Se con Il segreto di Vera Drake, Mike Leigh ci aveva riportato indietro di qualche anno, all’interno di una vicenda storicamente situata – che è, in fin dei conti, un dramma ancora moderno – Michelangelo Antonioni ha portato a Venezia una storia contemporanea, con Deserto rosso. Leone d’Oro nell’edizione 1964, ha segnato per il regista nostrano una svolta. Si è trattato, infatti, del suo primo lungometraggio diretto a colori, nonché capitolo conclusivo della tetralogia esistenziale o dell’incomunicabilità (dopo L’avventura, 1960, La notte, 1961 e L’eclisse, 1962). Ancora una volta, una protagonista inquieta, in questo caso Giuliana (interpretata da Monica Vitti), si ritrova a dover agire in contesto che non sente suo. Nella “doppia” vita di Vera e nella nevrosi di Giuliana, infatti c’è un punto in comune: la mancata aderenza alle aspettative sociali a loro contemporanee.

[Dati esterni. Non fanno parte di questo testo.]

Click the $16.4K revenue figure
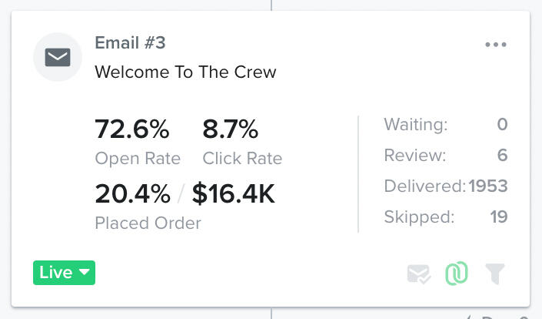 click(233, 194)
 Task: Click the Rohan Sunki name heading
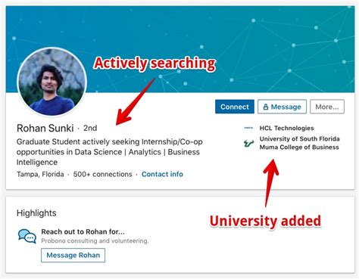(45, 128)
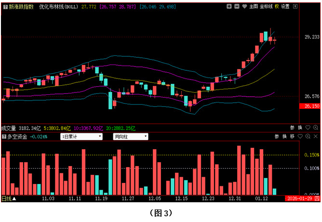Click the diamond icon in 成交量 panel header
Viewport: 322px width, 222px height.
308,128
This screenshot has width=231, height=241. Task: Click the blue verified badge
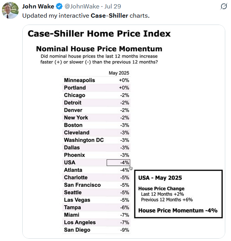[59, 7]
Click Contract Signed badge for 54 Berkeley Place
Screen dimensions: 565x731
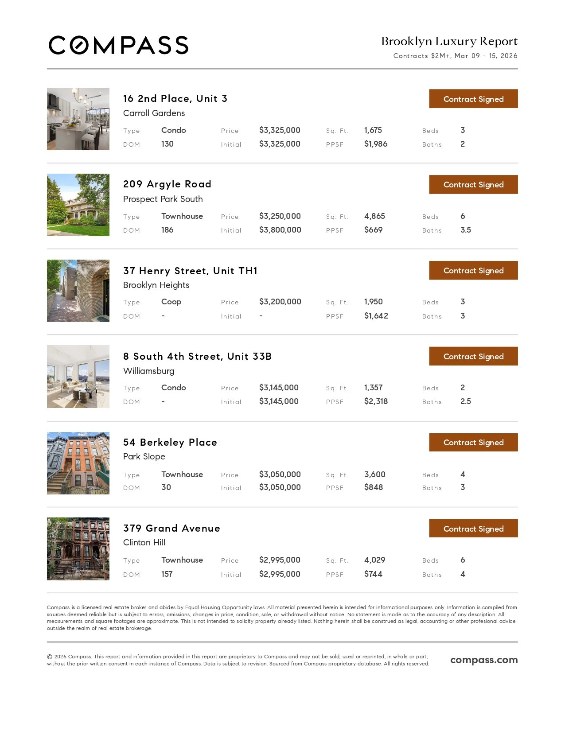pyautogui.click(x=473, y=442)
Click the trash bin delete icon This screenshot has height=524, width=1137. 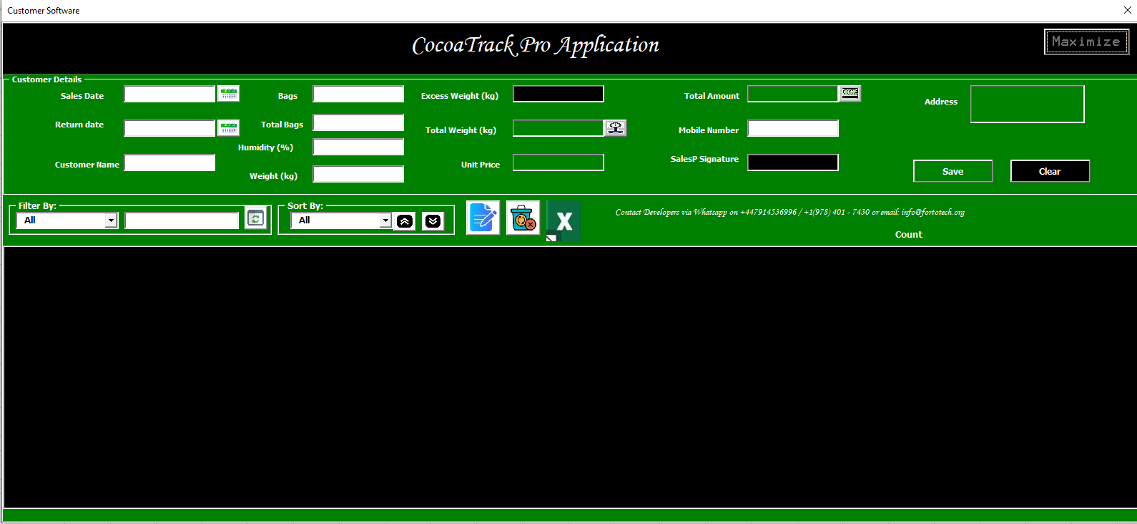tap(523, 218)
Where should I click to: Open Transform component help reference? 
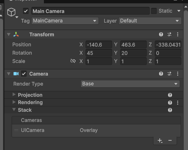click(161, 34)
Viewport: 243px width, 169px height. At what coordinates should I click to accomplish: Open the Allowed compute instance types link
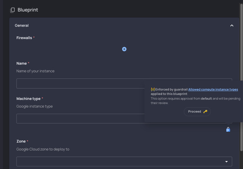click(x=213, y=89)
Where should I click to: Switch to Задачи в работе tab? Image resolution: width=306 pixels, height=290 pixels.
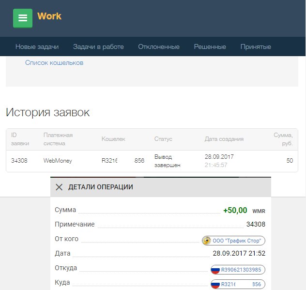pyautogui.click(x=98, y=47)
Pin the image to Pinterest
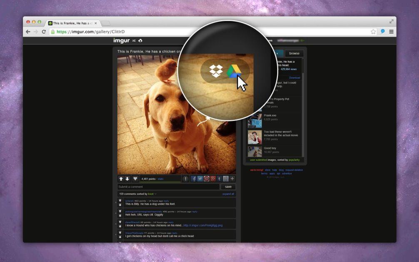Screen dimensions: 419x262 click(x=207, y=179)
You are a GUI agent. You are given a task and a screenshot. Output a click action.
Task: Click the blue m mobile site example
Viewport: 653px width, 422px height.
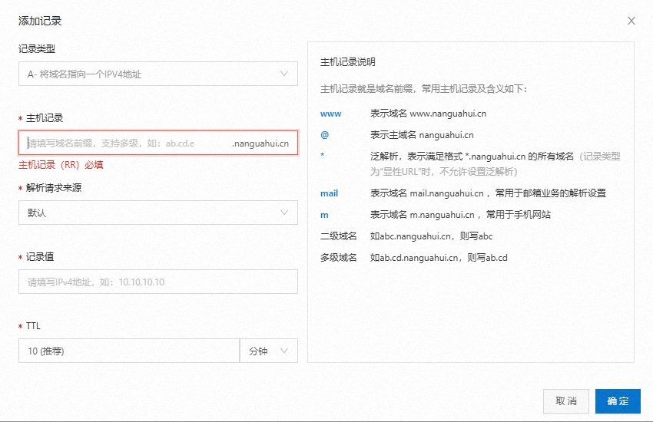(323, 215)
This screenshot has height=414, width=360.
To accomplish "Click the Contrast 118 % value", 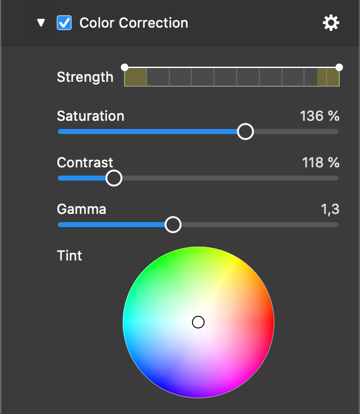I will (x=320, y=162).
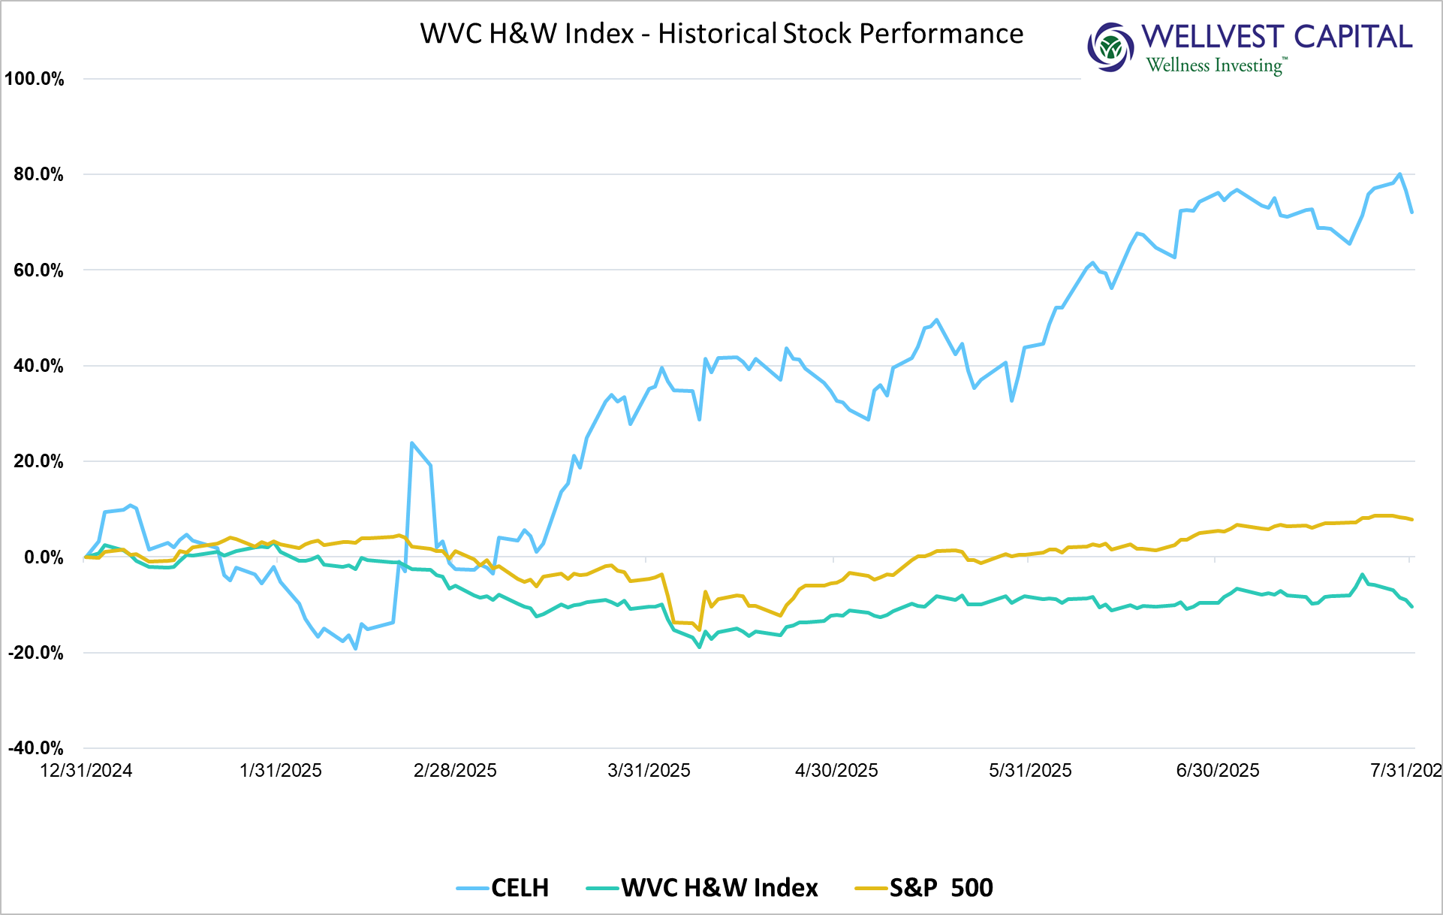1443x915 pixels.
Task: Click the WELLVEST CAPITAL brand name text
Action: [x=1276, y=36]
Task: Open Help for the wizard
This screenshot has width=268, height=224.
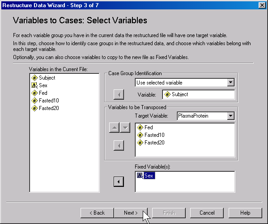Action: click(245, 213)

Deserto rosso e la perdita di senso della realtà
Al centro della storia troviamo Giuliana, una donna che rimarrà scossa da un incidente d’auto. Pur non riportando danni fisici, comincerà a sentirsi inadeguata e depressa. Complice anche l’assenza del marito, in lei si insidierà, in maniera sempre più incisiva, questo senso di insoddisfazione. Non solo di se stessa, ma anche della realtà circostante. L’unica persona che sembra riuscire ad andare oltre questo suo perenne malessere è l’ingegnere Corrado Zeller (Richard Harris), amico di Ugo (Carlo Chionetti), marito di Giuliana. La vicinanza tra i due, complice anche l’assenza di Ugo, li spingerà ad avere una relazione. Ma, invece che donarle conforto, il tradimento le farà provare ancora più forte quella sensazione d’ansia. A peggiorare la situazione subentrerà anche la malattia che il figlio ha finto di avere. Questo insieme di fattori provocherà nella protagonista di Deserto rosso una sensazione sempre più forte, e ormai insanabile, di perdita di contatto con la realtà.

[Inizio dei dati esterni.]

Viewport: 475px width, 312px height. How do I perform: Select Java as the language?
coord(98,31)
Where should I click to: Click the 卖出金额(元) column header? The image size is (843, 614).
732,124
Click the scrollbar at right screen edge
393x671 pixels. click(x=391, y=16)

L’insoddisfazione di Giuliana e la crisi della modernità
Gli Anni Sessanta hanno portato con loro una ventata di novità su più fronti. Ma, al contempo, hanno messo in discussione quelle certezze ritenute intoccabili, spingendoci verso il baratro dell’inquietudine. Il boom economico e la Guerra Fredda, la televisione e la minaccia atomica: l’epoca sessantina si apre all’insegna della contraddizione. La realtà non poteva dunque essere rappresentata più in modo univoco: personaggi risoluti, narrazioni esaustive risultavano ormai anacronistici. La nevrosi, la crisi personale sono dunque le tematiche privilegiate all’epoca (8½ di Federico Fellini e Un uomo a metà di Vittorio De Seta sono tra gli esempi più illustri).

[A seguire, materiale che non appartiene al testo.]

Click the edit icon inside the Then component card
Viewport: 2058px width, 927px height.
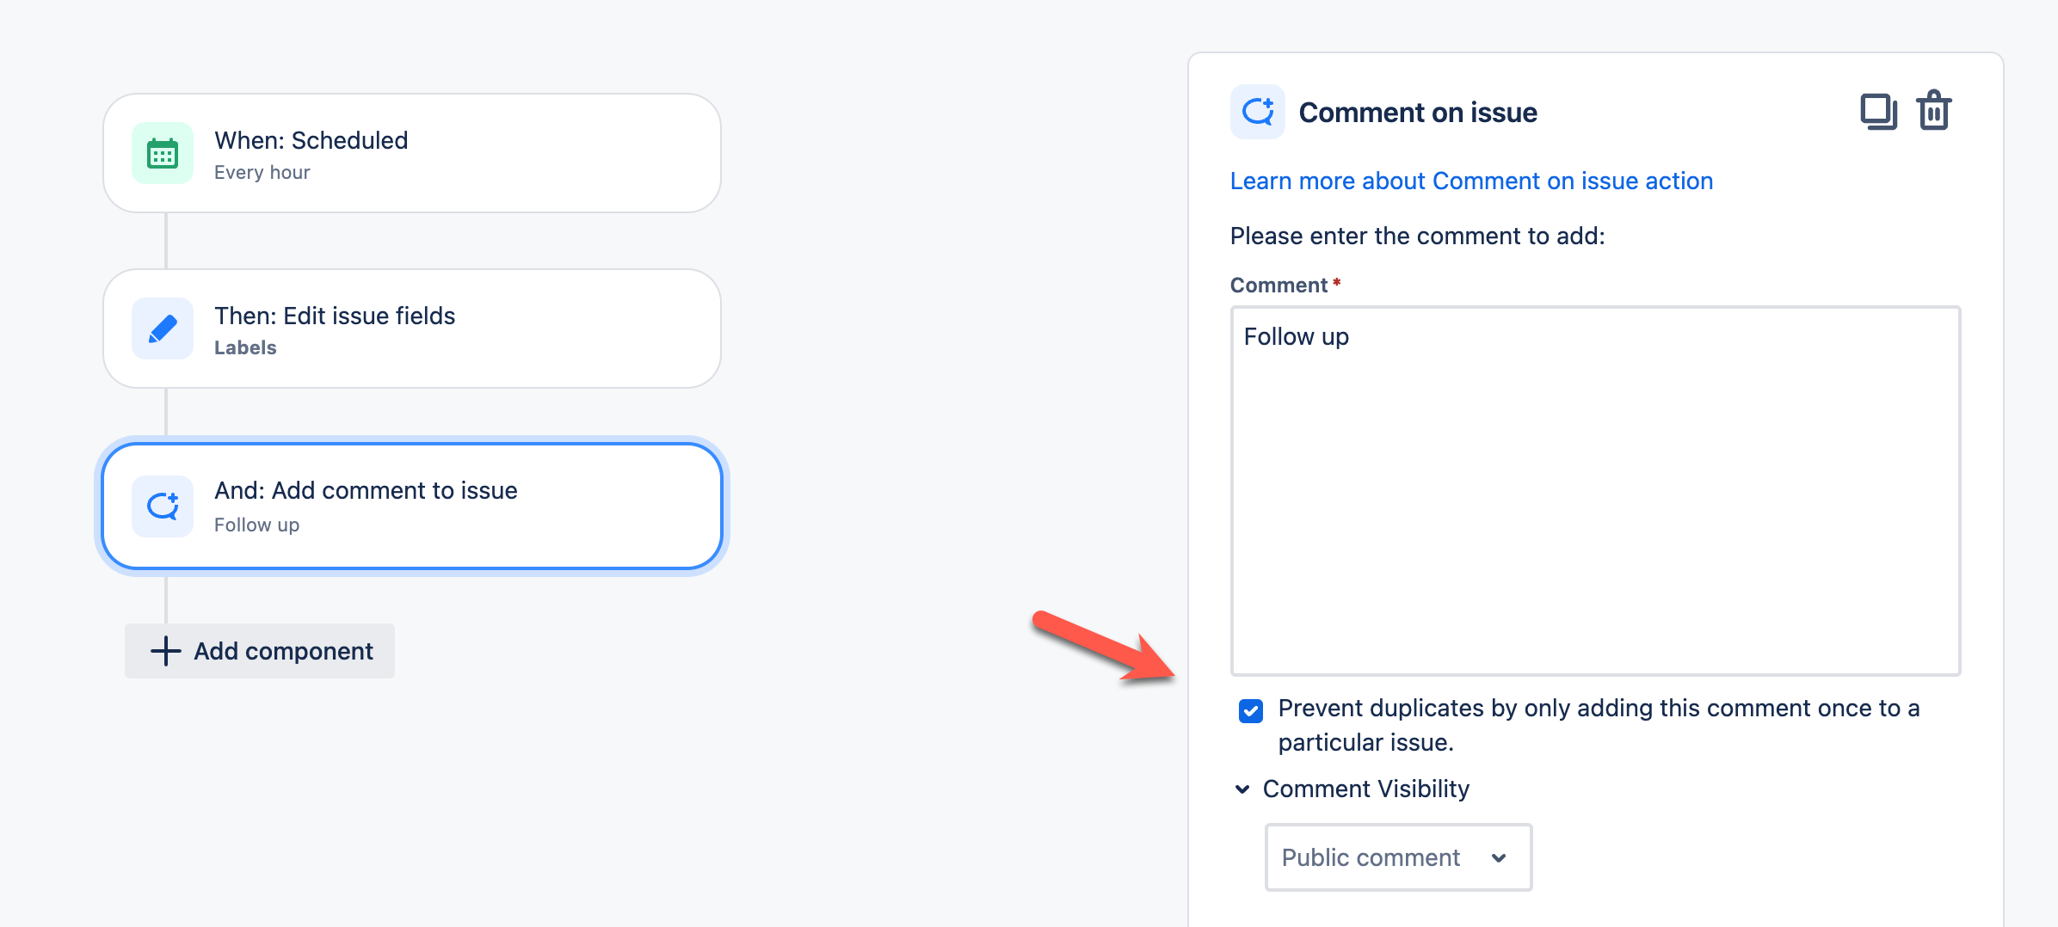click(163, 328)
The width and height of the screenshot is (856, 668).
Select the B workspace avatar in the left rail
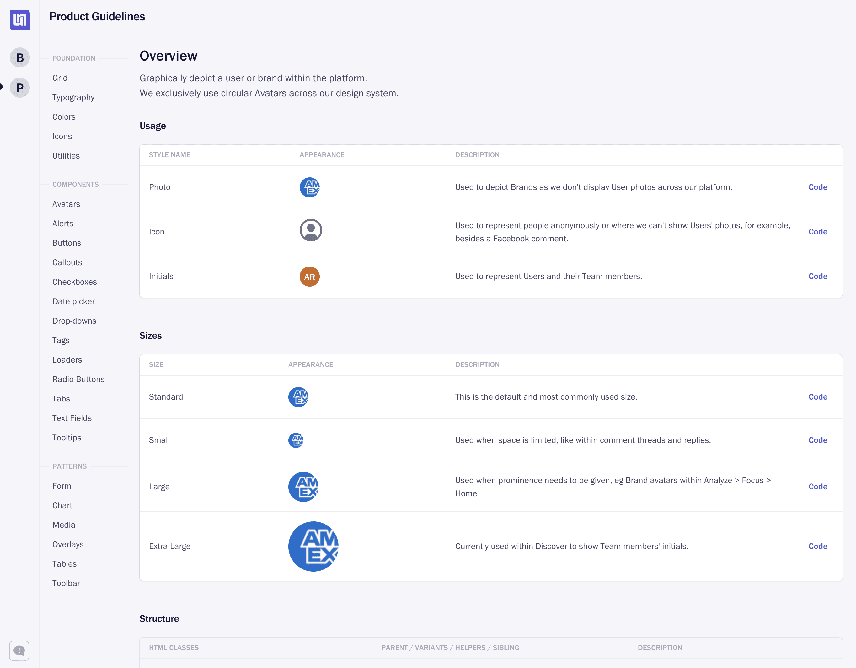19,57
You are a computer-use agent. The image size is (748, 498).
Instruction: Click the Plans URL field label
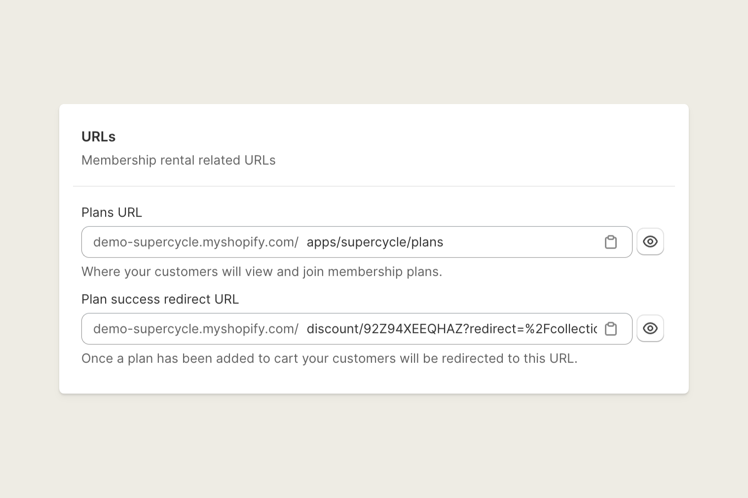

In un’epoca di incertezze e contraddizioni, Giuliana è l’emblema della crisi, la vive su di sé per restituirla al proprio pubblico. Non si riconosce nel ruolo di moglie, madre, in quelle istituzioni dapprima ritenute sacrosante, nonché unico paradigma esistenziale possibile dal punto di vista femminile, prima di allora. Nella protagonista di Deserto rosso risiedono, dunque, le inquietudini per una società in trasformazione, che non riconosce più. E, se “guardare e vivere è la stessa cosa” – come uno dei personaggi esclamerà nella pellicola – cosa accade se ciò che si vede perde di senso? La crisi del proprio universo personale.